# Hand tool lay out for new old truck



## Nuplumber (May 9, 2012)

Going to do a lay out to edit hand tools. Down sizing truck and I can't carry everthing! Sawzall, k50, hammer drill, grinder, and cordless drill are already in the van.


----------



## KoleckeINC (Oct 22, 2011)

No folding rule? And too clean. 7/10 
Just kidding!


----------



## sierra2000 (Sep 19, 2011)

I see some of too many or overkill if you're just doing service.


----------



## wharfrat (Nov 1, 2014)

Toss that hand crank snake.


----------



## gear junkie (Jun 20, 2008)

get rid of that big socket set and get a vortex o-ratchet


----------



## Nuplumber (May 9, 2012)

*O ratchet nice !*

I do a lot of industrial service not much res. A house pump or large ejector is more probable than a moen shower valve. My proto set have served me well but are bulky!


----------



## Nuplumber (May 9, 2012)

Going to leave at home 1/2 pipe wrenches, metric stuff, tap and die set and the pipe cutter ridgid 2a. 1/4 socket set I am up in the air on? Stick rule is back in! And the finsh trowel and float are out.
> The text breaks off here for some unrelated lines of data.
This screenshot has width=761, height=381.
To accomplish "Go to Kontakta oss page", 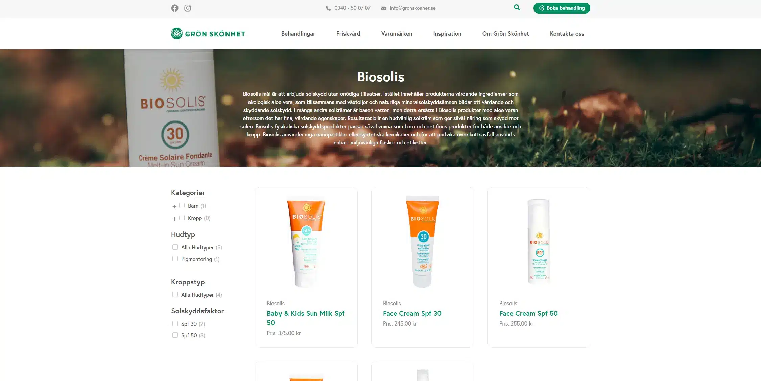I will click(x=567, y=33).
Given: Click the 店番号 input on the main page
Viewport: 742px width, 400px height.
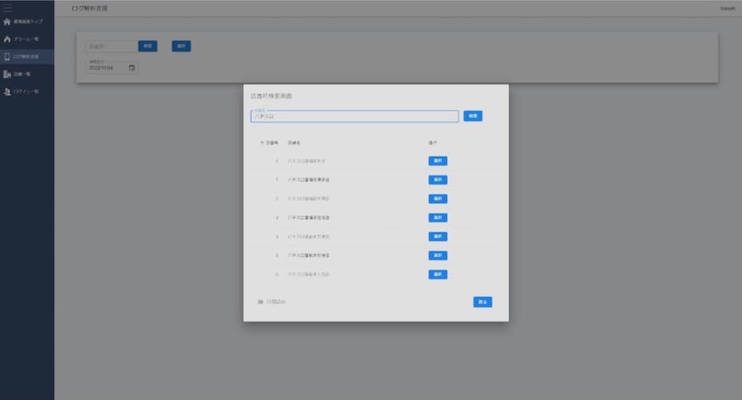Looking at the screenshot, I should (x=111, y=46).
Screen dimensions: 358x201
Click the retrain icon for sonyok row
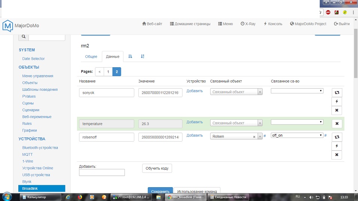coord(337,92)
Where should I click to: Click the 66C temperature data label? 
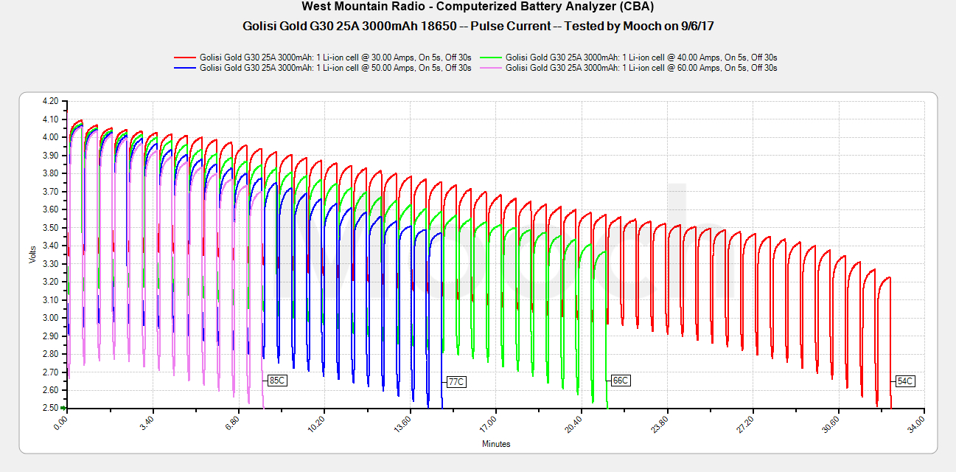(x=621, y=381)
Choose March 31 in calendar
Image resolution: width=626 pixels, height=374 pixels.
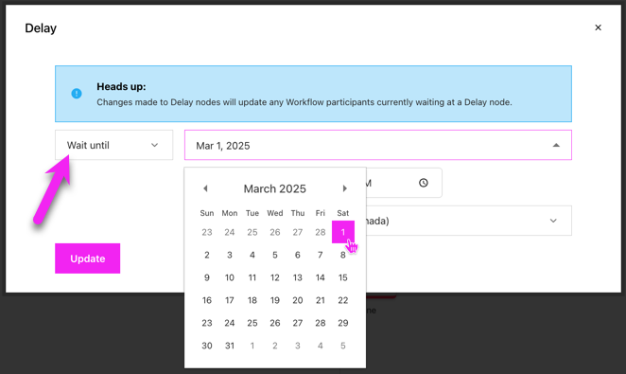(230, 346)
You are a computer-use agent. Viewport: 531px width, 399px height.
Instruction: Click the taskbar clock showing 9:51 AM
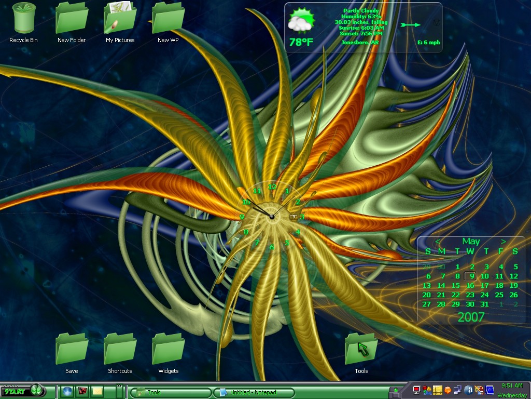(x=512, y=386)
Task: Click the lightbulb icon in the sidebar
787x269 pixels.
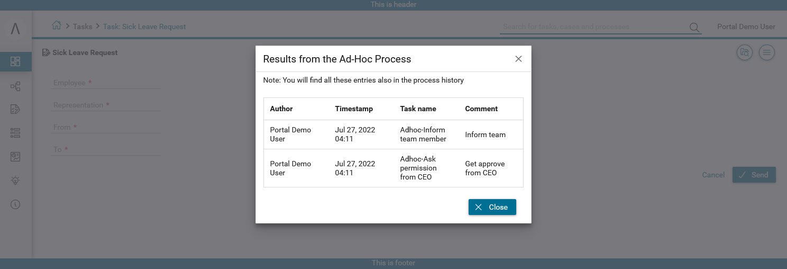Action: tap(15, 181)
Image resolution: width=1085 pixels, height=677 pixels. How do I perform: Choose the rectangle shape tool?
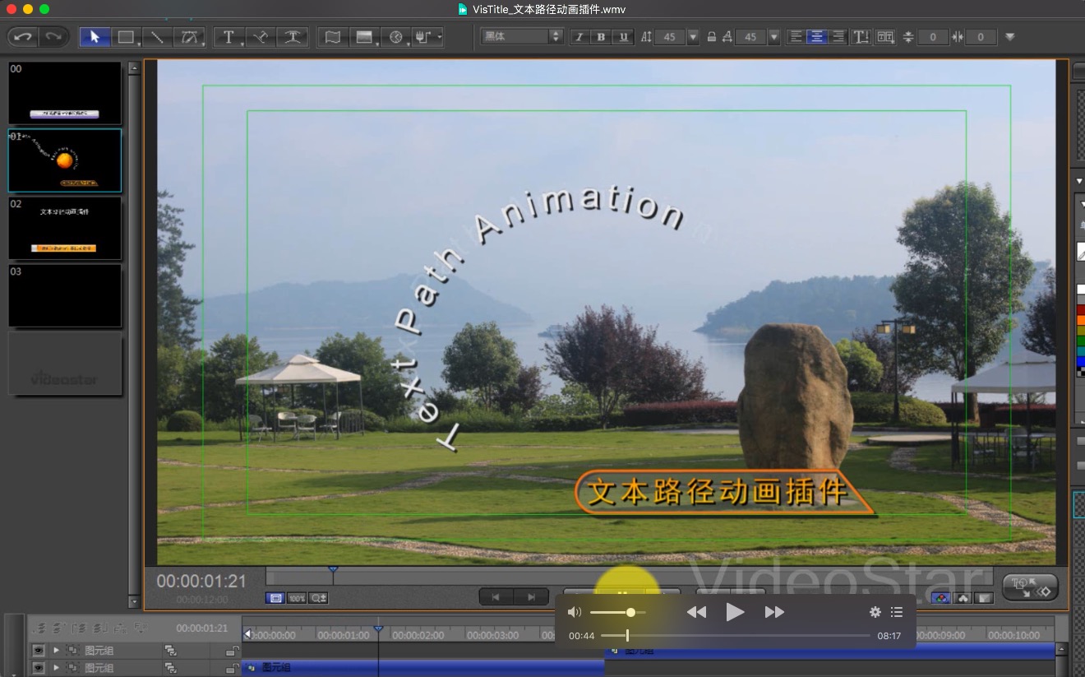click(x=126, y=37)
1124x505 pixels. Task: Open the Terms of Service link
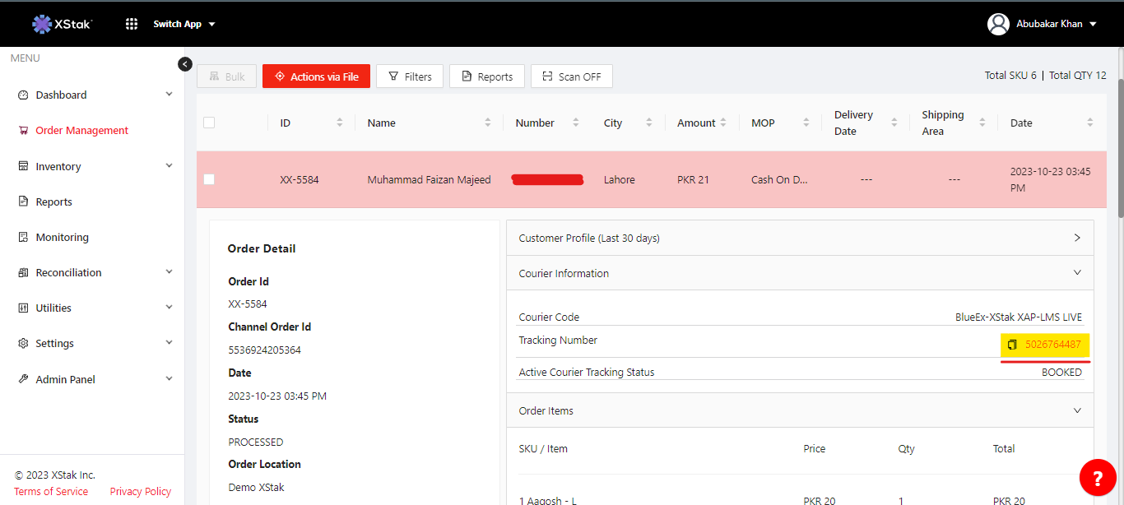(51, 491)
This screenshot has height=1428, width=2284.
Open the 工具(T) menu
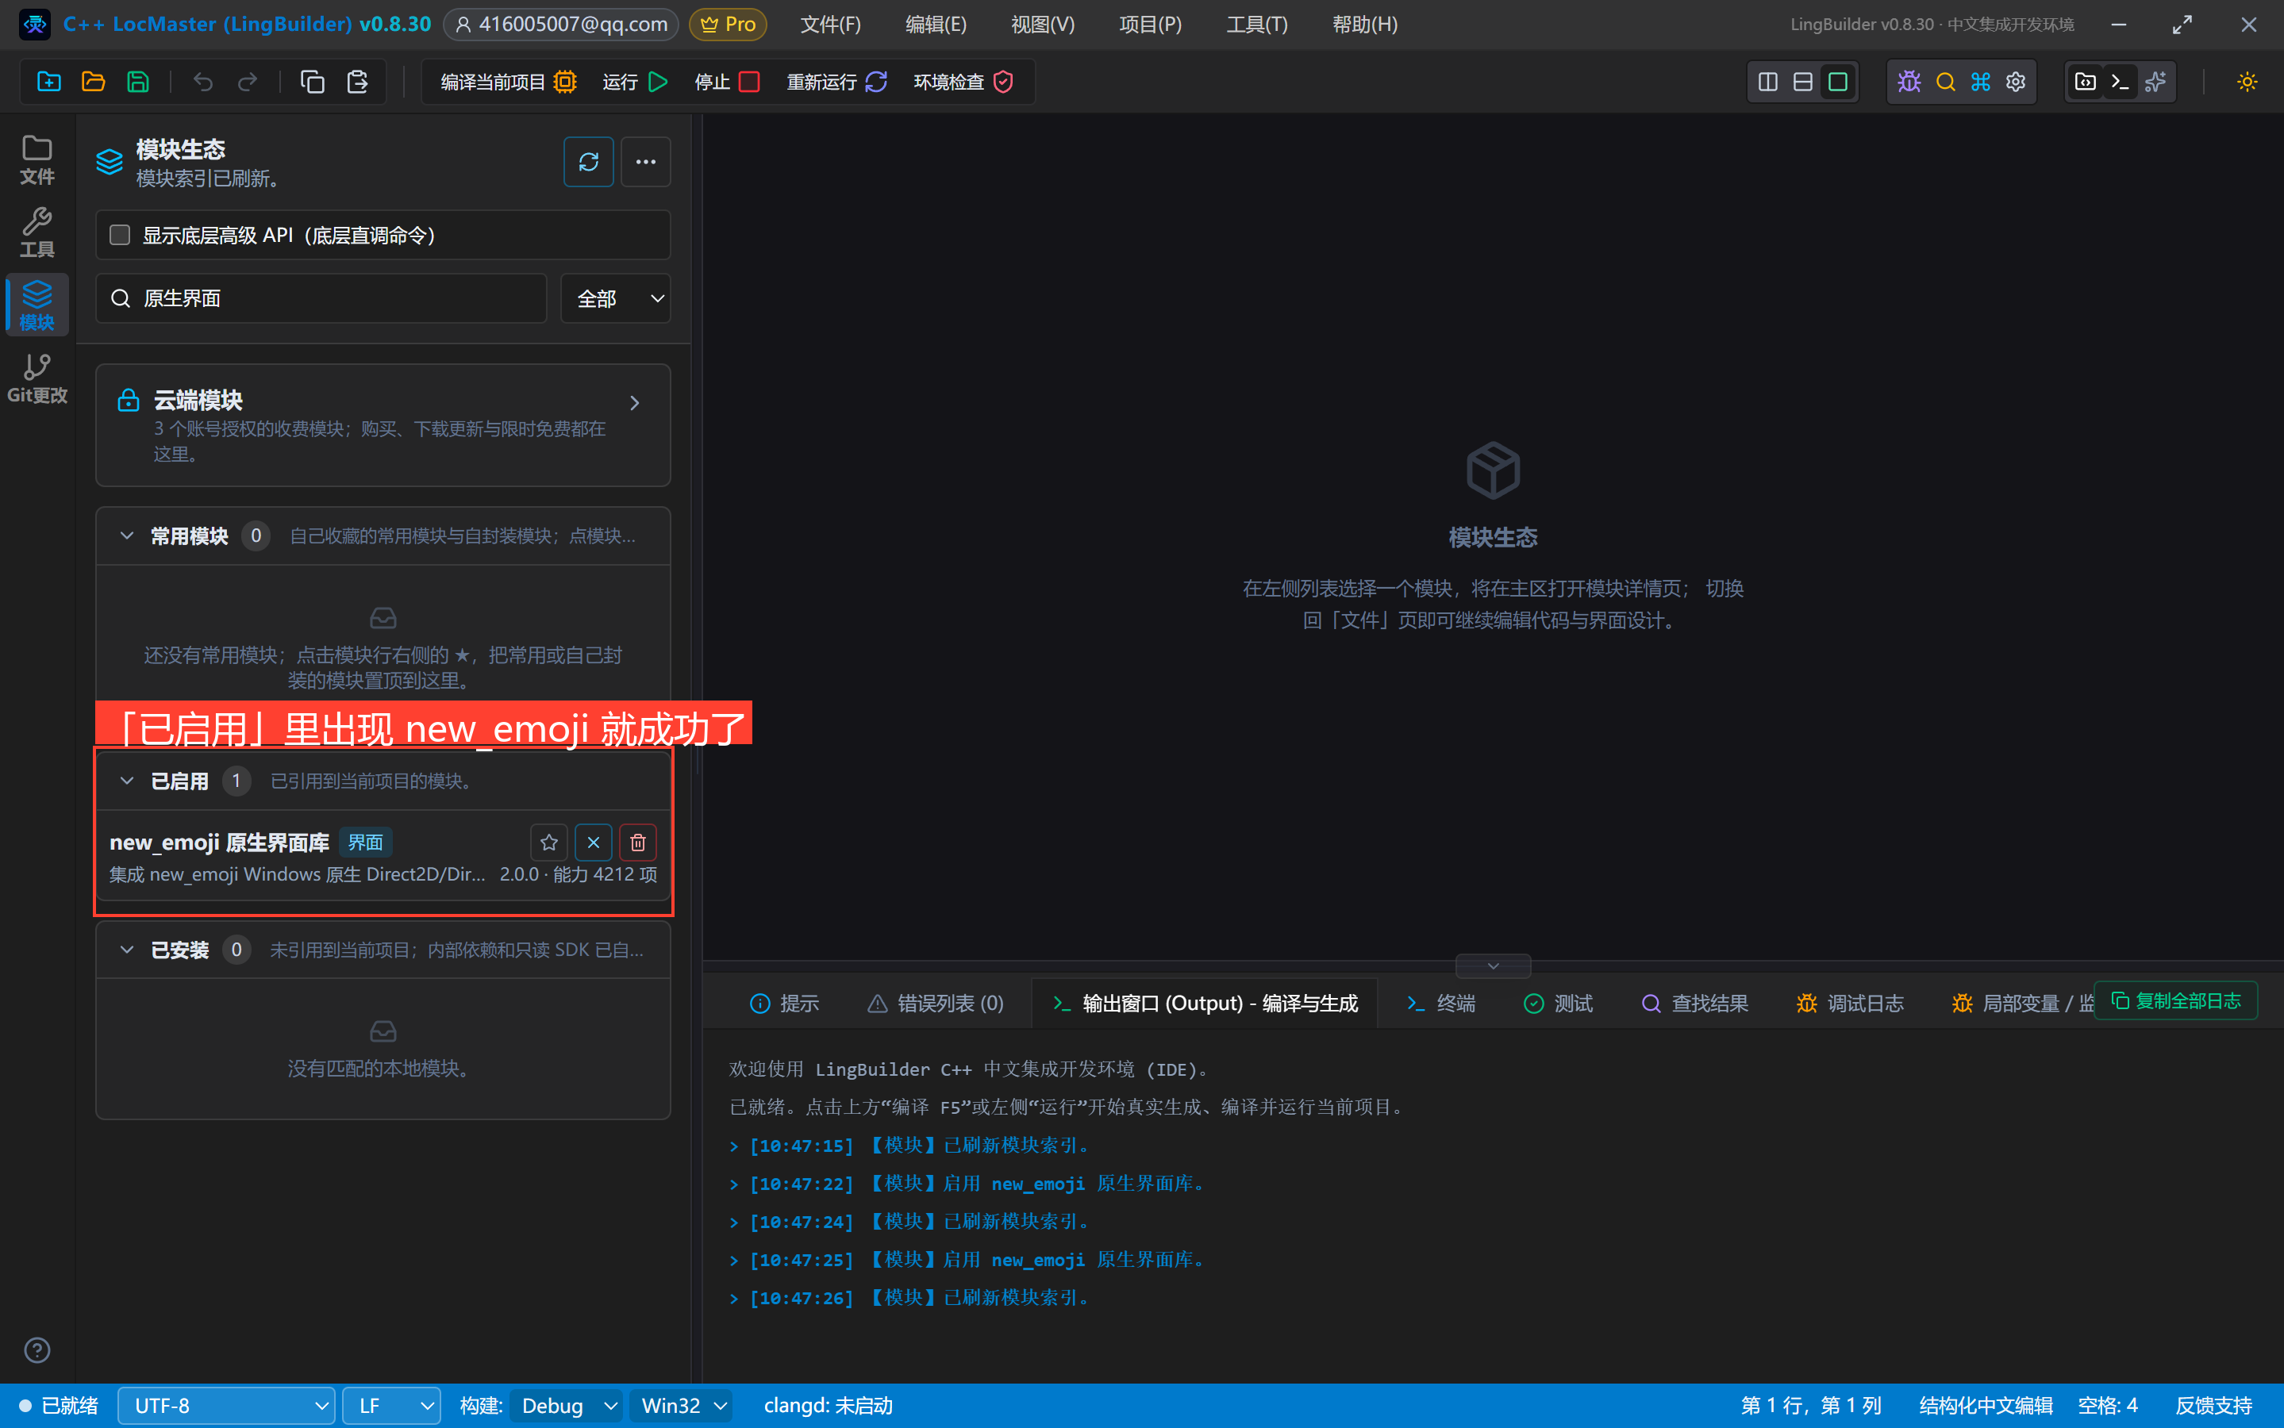(x=1256, y=25)
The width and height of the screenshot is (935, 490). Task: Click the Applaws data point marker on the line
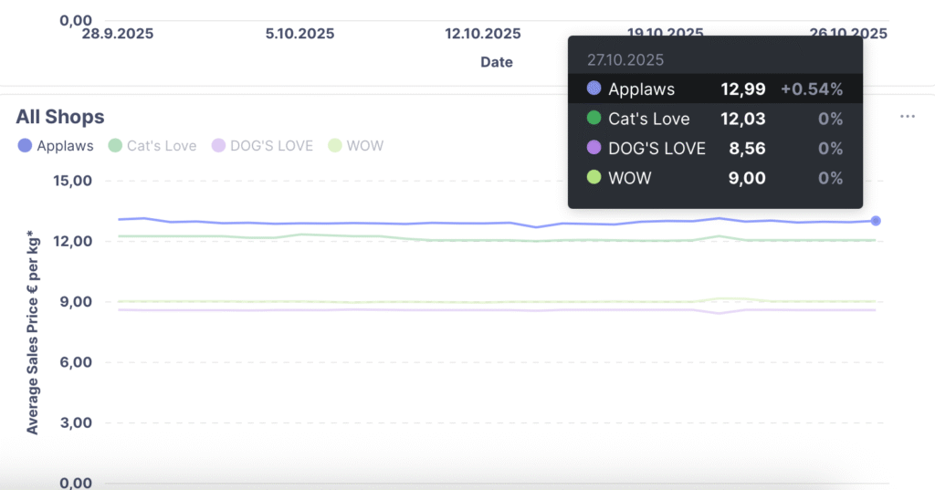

I miss my kUV!


----------



## Roto-Rooter (Jan 31, 2015)

wharfrat said:


> Toss that hand crank snake.


I have made 500 times what my closet auger cost me. I would keep it in the truck.


----------



## OpenSights (Mar 23, 2015)

I'm not at all experienced in industrial service, but my thought is "That's a ton of sockets and box wrenches!"


----------



## Flyout95 (Apr 13, 2012)

Sockets and box wrenches all day on commercial/industrial work


----------



## wharfrat (Nov 1, 2014)

Roto-Rooter said:


> I have made 500 times what my closet auger cost me. I would keep it in the truck.


closet auger is a must, i say toss that grey 1/4'' 25' cable.

I always see them beneath bathroom sinks collecting dust.


----------



## Roto-Rooter (Jan 31, 2015)

wharfrat said:


> closet auger is a must, i say toss that grey 1/4'' 25' cable.
> 
> I always see them beneath bathroom sinks collecting dust.


I missed it. Sorry Wharfrat


----------



## Nuplumber (May 9, 2012)

I like the hand crank rod for water coolers


----------



## Redwood (Sep 8, 2008)

Roto-Rooter said:


> I have made 500 times what my closet auger cost me. I would keep it in the truck.


Easily... Mine is like 10 years old and at $200 a clog it pays big...:yes:


----------